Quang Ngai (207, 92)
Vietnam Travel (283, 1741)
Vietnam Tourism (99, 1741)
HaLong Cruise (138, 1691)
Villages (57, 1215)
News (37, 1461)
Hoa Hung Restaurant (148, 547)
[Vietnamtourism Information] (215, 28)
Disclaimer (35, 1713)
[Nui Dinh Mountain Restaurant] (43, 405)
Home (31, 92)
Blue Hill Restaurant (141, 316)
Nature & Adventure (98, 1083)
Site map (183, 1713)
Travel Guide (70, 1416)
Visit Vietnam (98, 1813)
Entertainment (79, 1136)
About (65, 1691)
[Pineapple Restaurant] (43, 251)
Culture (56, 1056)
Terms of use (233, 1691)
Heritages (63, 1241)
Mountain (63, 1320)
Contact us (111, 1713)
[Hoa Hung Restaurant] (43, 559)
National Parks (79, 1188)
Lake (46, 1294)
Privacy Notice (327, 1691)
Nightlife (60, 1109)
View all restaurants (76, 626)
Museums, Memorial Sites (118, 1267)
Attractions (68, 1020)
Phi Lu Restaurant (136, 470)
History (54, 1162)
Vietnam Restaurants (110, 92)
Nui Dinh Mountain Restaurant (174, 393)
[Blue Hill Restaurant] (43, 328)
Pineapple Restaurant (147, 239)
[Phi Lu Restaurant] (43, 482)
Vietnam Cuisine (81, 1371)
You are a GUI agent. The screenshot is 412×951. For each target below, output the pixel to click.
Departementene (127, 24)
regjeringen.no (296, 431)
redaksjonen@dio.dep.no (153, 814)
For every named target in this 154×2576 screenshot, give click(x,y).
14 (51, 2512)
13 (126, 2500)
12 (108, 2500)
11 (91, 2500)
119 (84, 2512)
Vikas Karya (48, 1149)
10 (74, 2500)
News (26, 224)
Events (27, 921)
++++
### About this exercise
Filter the listing above so that only lines holding the word "Dinh" remain, and report those lines.

### Result below
[Nui Dinh Mountain Restaurant] (43, 405)
Nui Dinh Mountain Restaurant (174, 393)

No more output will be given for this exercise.